16 Haziran 2018

Yarışın Son Düzlüğüne Girildi

Beklenmedik bir dip dalga ile karşılaşılmadığı takdirde 24 Haziran’da HDP’nin baraj altında kalması durumunda şu anki iktidar Meclis’te çoğunluğu kazanacak. İster seçim barajı adaletsizliği deyin ister temsilde adaletsizlik, ittifak yasası gerçekten demokrasi adına bir utanç vesilesi oluyor.

Aslında 1 Kasım seçimlerinden bu yana eriyen iktidar bloğunun zayıfladığı görülüyor. Anketlerde MHP’nin yüzde 7 gibi bir oy alması beklense de bana bu oran biraz şişirilmiş gibi geliyor. Cumhurbaşkanı Erdoğan ise ilk defa “kapsayıcı” ve “lider” özelliklerini taşıyan bir adayla yarışıyor: Muharrem İnce. Öte yandan Erdoğan’ın AK Parti mahalle başkanları toplantısında, sosyal medyaya düşmeyeceği düşüncesiyle yaptığı -bizzat kendisinin de “dışarıda bunları konuşmam” diyerek altını çizdiği- sandıklarda hakimiyet kurulması ile ilgili ve HDP’nin baraj altı kalması gerektiği direktifi verdiği konuşması şaşırtıcı değil.

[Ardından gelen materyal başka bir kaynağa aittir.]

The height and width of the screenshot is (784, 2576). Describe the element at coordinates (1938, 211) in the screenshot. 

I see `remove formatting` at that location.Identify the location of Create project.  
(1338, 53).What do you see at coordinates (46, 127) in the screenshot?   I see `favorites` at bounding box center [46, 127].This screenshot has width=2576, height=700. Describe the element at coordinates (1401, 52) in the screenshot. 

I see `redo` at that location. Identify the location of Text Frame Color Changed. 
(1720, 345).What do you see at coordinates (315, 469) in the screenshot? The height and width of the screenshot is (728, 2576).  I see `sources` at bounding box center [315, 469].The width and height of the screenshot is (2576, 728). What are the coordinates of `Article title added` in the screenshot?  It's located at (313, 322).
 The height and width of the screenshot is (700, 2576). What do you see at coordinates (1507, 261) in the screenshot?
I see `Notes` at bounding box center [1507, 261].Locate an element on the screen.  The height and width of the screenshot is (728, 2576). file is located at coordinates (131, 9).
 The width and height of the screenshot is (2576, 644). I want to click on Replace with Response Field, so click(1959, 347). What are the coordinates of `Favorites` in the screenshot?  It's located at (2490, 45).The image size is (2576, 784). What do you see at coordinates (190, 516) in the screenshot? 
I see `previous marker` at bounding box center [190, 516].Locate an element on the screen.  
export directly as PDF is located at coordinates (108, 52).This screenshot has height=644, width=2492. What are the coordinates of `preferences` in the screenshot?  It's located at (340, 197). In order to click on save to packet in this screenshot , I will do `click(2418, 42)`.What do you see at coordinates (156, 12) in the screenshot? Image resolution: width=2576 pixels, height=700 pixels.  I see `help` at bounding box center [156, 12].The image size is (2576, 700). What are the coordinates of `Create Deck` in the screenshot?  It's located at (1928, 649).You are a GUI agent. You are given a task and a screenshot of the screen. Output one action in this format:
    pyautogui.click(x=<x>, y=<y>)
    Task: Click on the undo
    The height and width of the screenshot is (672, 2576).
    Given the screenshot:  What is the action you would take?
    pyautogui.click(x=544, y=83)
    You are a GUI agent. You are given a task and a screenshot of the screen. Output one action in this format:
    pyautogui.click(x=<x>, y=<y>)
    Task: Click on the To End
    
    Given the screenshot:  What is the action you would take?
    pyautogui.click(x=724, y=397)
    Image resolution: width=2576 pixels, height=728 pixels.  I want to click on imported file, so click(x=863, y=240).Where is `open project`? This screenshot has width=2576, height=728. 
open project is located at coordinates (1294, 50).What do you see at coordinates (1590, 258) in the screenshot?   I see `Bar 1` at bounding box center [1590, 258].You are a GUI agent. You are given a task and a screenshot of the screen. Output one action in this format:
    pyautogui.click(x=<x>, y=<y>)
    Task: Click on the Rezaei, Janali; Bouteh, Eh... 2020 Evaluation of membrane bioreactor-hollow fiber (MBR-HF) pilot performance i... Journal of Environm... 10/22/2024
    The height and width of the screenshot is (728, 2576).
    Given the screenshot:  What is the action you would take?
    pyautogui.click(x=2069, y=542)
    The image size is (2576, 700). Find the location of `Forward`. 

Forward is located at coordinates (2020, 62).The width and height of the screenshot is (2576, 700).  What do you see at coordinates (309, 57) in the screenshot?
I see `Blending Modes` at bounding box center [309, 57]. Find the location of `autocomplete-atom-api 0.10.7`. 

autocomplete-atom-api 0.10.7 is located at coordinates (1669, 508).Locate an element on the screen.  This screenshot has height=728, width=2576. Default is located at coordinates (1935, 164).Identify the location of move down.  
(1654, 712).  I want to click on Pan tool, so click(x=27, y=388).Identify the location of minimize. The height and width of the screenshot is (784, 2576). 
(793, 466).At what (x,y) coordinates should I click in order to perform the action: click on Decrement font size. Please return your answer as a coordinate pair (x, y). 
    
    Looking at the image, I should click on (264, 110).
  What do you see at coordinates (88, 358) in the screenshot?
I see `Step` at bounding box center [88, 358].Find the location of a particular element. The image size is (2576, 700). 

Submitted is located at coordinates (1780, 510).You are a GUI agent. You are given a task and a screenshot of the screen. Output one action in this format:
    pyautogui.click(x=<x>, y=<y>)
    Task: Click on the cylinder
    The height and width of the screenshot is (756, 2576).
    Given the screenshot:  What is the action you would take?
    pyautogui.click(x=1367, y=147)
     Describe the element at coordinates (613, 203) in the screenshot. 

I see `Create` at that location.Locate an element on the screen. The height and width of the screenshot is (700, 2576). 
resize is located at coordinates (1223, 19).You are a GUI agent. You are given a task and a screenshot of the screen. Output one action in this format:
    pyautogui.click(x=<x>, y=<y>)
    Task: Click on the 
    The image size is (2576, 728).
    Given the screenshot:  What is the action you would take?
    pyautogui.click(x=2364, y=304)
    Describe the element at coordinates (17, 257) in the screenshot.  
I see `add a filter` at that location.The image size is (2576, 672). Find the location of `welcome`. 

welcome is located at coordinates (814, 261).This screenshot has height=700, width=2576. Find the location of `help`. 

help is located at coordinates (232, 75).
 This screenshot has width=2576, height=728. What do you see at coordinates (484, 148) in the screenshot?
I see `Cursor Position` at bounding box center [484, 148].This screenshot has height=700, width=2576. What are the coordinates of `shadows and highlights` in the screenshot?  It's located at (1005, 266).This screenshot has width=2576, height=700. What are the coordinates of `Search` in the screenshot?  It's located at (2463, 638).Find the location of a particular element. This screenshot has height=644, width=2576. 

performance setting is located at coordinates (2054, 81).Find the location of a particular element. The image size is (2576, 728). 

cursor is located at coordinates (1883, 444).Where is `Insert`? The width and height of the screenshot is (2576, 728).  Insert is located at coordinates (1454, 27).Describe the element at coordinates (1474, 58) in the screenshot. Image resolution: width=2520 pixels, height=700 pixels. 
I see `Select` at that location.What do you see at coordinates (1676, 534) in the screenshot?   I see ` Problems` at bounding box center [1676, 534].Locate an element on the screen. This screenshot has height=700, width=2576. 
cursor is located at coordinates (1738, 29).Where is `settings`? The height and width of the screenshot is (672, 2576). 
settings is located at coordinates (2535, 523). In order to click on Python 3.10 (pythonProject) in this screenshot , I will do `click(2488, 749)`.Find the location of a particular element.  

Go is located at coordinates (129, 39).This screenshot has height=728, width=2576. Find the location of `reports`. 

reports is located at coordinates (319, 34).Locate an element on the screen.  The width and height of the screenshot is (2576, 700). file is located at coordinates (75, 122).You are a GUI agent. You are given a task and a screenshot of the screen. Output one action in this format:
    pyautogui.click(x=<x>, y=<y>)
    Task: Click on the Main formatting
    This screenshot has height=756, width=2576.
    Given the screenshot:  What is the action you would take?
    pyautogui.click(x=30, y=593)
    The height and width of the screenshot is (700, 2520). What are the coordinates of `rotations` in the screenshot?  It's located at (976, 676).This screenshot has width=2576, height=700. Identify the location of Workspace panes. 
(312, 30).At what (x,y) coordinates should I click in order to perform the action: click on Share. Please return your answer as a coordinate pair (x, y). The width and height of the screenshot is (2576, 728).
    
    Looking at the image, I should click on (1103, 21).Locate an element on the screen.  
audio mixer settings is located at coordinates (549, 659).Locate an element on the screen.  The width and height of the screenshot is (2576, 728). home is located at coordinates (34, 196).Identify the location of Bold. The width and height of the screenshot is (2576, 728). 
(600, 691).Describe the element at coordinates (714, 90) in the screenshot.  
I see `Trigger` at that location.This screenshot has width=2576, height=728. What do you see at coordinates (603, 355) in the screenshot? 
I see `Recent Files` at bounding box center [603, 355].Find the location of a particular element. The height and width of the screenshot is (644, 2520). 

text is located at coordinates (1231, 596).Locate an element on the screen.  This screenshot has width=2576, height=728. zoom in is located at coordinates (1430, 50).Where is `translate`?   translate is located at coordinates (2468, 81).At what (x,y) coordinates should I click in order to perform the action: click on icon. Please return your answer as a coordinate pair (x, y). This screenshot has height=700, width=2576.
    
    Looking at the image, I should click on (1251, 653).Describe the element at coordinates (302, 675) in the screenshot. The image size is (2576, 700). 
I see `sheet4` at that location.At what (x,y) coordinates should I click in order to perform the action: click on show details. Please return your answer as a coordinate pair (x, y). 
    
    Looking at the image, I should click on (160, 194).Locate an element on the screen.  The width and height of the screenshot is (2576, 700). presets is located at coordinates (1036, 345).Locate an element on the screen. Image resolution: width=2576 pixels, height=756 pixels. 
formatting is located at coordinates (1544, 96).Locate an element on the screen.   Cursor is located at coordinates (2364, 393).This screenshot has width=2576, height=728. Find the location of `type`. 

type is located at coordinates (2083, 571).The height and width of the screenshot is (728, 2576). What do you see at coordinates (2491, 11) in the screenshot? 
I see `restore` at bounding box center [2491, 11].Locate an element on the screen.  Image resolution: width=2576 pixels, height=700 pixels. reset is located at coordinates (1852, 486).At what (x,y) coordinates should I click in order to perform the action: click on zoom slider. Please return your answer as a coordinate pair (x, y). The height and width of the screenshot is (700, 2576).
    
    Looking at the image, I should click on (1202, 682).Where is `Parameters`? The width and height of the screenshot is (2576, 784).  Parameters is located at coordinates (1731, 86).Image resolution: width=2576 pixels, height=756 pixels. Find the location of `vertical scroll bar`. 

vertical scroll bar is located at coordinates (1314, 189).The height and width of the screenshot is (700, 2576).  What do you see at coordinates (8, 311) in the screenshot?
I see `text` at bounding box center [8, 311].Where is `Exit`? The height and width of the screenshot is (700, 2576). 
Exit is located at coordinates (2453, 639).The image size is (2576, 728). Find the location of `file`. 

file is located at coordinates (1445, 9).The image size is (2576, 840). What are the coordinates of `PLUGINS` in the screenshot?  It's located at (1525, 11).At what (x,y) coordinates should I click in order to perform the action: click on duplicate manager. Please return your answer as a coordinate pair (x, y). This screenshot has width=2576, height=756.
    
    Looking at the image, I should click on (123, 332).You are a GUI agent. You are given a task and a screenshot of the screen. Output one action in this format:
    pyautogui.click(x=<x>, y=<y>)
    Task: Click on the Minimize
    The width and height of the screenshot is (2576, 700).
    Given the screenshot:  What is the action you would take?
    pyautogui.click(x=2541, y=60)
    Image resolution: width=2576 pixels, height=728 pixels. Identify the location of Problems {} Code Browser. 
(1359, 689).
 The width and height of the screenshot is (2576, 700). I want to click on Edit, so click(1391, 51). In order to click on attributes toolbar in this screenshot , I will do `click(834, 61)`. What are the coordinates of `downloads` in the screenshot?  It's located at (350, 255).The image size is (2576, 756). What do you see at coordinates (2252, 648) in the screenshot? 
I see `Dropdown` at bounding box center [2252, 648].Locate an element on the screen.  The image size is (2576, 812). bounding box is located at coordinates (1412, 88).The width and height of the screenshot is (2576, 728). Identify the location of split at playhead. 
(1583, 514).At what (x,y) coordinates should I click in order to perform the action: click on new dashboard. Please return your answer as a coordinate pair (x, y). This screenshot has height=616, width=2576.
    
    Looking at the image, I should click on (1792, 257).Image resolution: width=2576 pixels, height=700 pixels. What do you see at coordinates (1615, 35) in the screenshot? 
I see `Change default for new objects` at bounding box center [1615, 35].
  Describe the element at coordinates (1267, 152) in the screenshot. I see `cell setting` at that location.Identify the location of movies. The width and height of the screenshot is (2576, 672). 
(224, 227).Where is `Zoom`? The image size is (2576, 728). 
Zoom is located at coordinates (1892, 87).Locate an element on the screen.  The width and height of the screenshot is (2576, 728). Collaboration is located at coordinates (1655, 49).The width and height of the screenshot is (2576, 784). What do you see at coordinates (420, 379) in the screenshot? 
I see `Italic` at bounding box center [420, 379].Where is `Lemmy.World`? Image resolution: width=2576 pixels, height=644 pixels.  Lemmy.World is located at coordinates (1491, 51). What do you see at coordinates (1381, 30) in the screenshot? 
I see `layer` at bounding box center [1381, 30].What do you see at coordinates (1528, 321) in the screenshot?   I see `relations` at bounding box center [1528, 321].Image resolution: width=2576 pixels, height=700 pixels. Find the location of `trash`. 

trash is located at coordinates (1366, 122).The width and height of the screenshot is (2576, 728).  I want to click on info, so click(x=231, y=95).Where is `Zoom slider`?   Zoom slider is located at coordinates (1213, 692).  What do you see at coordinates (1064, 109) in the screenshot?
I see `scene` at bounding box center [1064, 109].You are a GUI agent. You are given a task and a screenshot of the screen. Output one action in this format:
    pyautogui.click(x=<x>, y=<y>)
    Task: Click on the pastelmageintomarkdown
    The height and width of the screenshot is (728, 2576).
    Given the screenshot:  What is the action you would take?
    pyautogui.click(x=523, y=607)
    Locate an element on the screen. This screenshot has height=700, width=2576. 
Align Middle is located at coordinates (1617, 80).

Ne de olsa kayıtta görüldüğü gibi seçimin sonucunun bu hamlelere bağlanması “işlerin başlamadan biteceğini” ve “çantada keklik olmadığını” belirtmesi açısından önemli.


Devlet Bahçeli’nin çağrısıyla Cumhurbaşkanı Erdoğan’ın erken seçim kararı aldığındaki manzara ile 40 gün içerisinde hava çok değişti:

  1. İyi Parti’nin seçime girme yeterliliği kazanması ile DYP, ANAP gibi Ak Parti’nin sindirdiği merkez sağdaki partilerden sonra ilk alternatif olması.
  2. Beklenmeyen CHP, İyi Parti ve Saadet Partisi’nden oluşan Millet ittifakının kurulması ile Saadet Partisi mecliste temsil edilmesi garanti altına alınarak muhafazakarlara alternatif olması.
  3. CHP’nin Cumhurbaşkanı adayı olarak Muharrem İnce’yi çıkarması ve çıkardıktan sonra partiler üstü tüm ülkeyi kapsayan bir seçim çalışması sürdürmesi.
  4. Ekonominin beklenenden daha hızlı bir biçimde kötüleşmesi ve halka geçişkenliğinin erken olması.
  5. İktidarın yaptıklarının yapabileceklerinin yanında bir hiç oluşunun her kesimden seçmene anlatabilen, sesinin duyurabilen ve en önemlisi kendisini dinletebilen bir söylemin yaratılması.

İktidar bloğunun seçimlere bir hafta kala TBMM çoğunluğunu kazanıp kaybetmesi HDP’nin barajı geçip geçmemesine bağlı gözüküyor ve yüksek ihtimal olarak değerlendirildiğini de söyleyebiliriz.

**

Yeni Anayasa’ya göre Cumhurbaşkanı iki dönemden fazla üst üste Cumhurbaşkanı olamayacağı yazdığı için eğer Recep Tayyip Erdoğan 24 Haziran’da veya 8 Temmuz’da Cumhurbaşkanı seçilip TBMM çoğunluğunu yitirirse, o zaman Meclis’i feshedip seçim kararı alması demek anayasa gereği bir daha aday olamayacak anlamına gelecektir. 

Elbette, anayasanın açık hükmüne rağmen yeniden aday olması mümkün, şu an üniversite diploması şartı olmasına rağmen diplomaya dair şüpheler açıkça giderilemediği halde aday olabilmesi gibi. Yine de kolay alınabilecek bir risk değil.

**


Seçime bir hafta kala bu kritik dengede ilerliyoruz. Markaj, kıraathane, bahçe, yuvarlanma, kek, vs. derken heyecan artmaya devam ediyor. Seçim sonrası görüşürüz.